Budding mechanics have celebrated completing a course that will help to put them in the driving seat when it comes to pursuing a career in the motor industry.
The Mechanix project saw seven youngsters, aged either 15 or 16, spend 10 weeks last year working to restore an old Mercedes SLK230 Kompressor to MOT standard.
During the twice-weekly sessions the youngsters were taught skills such as changing a wheel, replacing spark plugs and bleeding the braking system, as well as giving the car a cosmetic makeover.
After successfully completing the course, the students were given an award from the Institute of the Motor Industry.
They were also invited to the National Motor Museum at Beaulieu (24/01/2020), where they were each presented with a certificate of achievement by Lord Montagu.
The Mechanix project was designed by the Haynes Group and run locally by Dibden Parish Church with support from Dibden Purlieu garage Shawfix Autos, and a team of dedicated volunteers.
For the third year in a row, ExxonMobil Fawley made a £2,000 contribution towards the project, in addition to supplying the budding mechanics with overalls and safety boots.
As well as taking part in plenty of hands-on learning at Shawfix Autos, the students also spent 50 per cent of their time working on personal development at St Andrew’s Church, Dibden Purlieu.

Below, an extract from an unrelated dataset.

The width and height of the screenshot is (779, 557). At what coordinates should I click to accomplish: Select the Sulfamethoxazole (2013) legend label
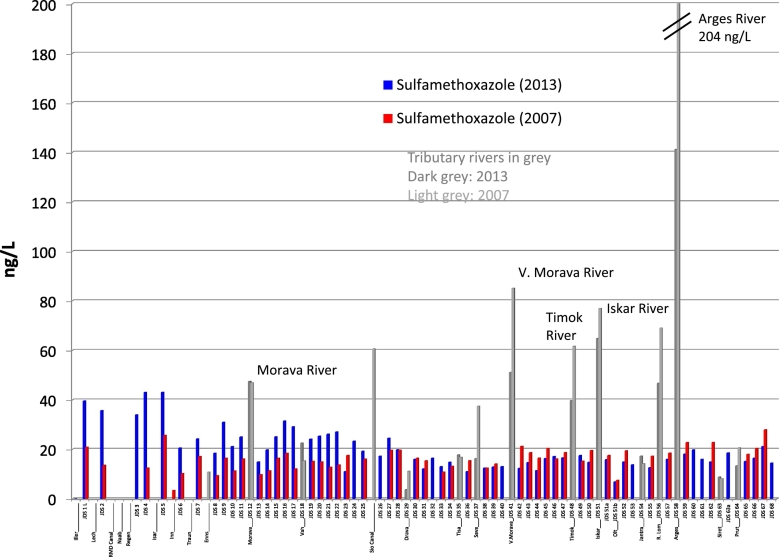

Serena Carthy, Children and Families worker at St Andrew’s, said: “This project helps young people to take initiative and responsibility for their learning and career development in a fun and inclusive environment.
St Andrew’s is very grateful to all the organisations and volunteers who made the Mechanix course possible once again.
We must also thank the young people themselves who took part in this year’s project, they made it so rewarding for everyone involved.”
Angharad Vaughan, Community Affairs Adviser at Fawley, said: “We know from the success of the first Mechanix course in 2017 that this style of hands-on learning is a great way to help young people take their first steps towards a possible career in the motor industry.
The practical and social skills they have learnt will prove invaluable and we wish them every success in the future.”